As we look ahead to 2018, the most remarkable trend is the accelerating pace at which human applications of gene and cell therapy are advancing through the translational pipeline. The year 2017 witnessed the first two Food and Drug Administration (FDA)-approved gene therapy drugs in the United States, Kymriah and Yescarta, both anti-CD19 chimeric antigen receptor (CAR) T-cell therapies for B-cell cancers. In each case, the gene therapy component is a lentiviral vector, which is used to introduce the CAR into the T cells. These two new additions join other worldwide approved gene therapy products: Gendicine (Ad-P53 for cancer) and Oncorine (oncolytic Ad for cancer) in China, and Glybera (rAAV1-LPL for genetic hyperlipidemia) and Strimvelis (retro-ADA for immune deficiency). In addition, the 16-0 vote of the FDA's Cellular Tissue and Gene Therapies Advisory Committee in October 2017 has paved the way for FDA approval of voretigene neparvovec in late 2017. Other nucleic acid–based therapies are also now achieving similar milestones, including Spinraza, an exon-skipping therapy for spinal muscular atrophy (SMA) type 1, which was approved in 2017, and Patisirin, an siRNA therapy for TTR-induced amyloidosis, which has received Breakthrough Designation and for which a rolling biologics licensing application has been initiated. The progress of various cell-based therapies is even more complex, ranging from those in more established use, such as hematopoietic stem cells, through various cell therapies in clinical trials, such as mesenchymal stem cells, to those that remain preclinical.

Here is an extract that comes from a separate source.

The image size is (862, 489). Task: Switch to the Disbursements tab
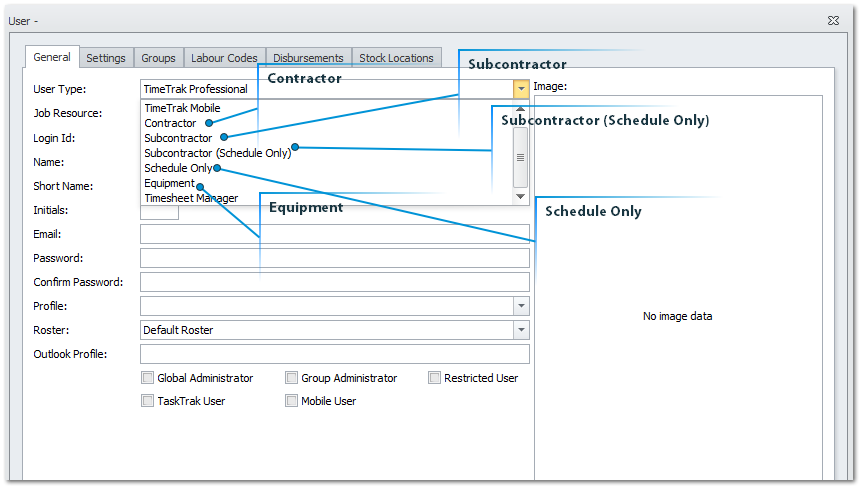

Within the Human Gene Therapy family of journals, we are similarly optimistic and accelerating our pace to keep up with the rapidly evolving world of gene and cell therapy. Our plans for the coming year will include a special issue on CAR-T cells from guest editors Drs. Jennifer Adair and Cameron Turtle, which will include an interview with Dr. Michel Sadelain, as he reflects on the maturation of this technology and its entry into the world of clinical medicine, as well as a number of other original research papers and scholarly reviews on the topic. In addition, we anticipate another special issue on DNA vaccines as a technologic platform, with Dr. Shan Lu as guest editor.
In keeping with the global scope of gene and cell therapy research, we are most enthusiastic as we anticipate the special issue on gene therapy in China, timed for February 2018 to coincide with the celebration of the New Year in that nation. We hope that this issue will serve to highlight major achievements of gene and cell therapy researchers in China and will help to orient scientists outside of China to the major centers of excellence in gene therapy field in the world's most populous country. We are very grateful to Drs. Yuquan Wei and Depei Lu for agreeing to serve as guest editors for this ground-breaking special issue. We hope that it will serve as a first step in helping the gene therapy communities of East and West to come together in furthering the aims of our field and harness the power of the genomic revolution for the benefit of humanity.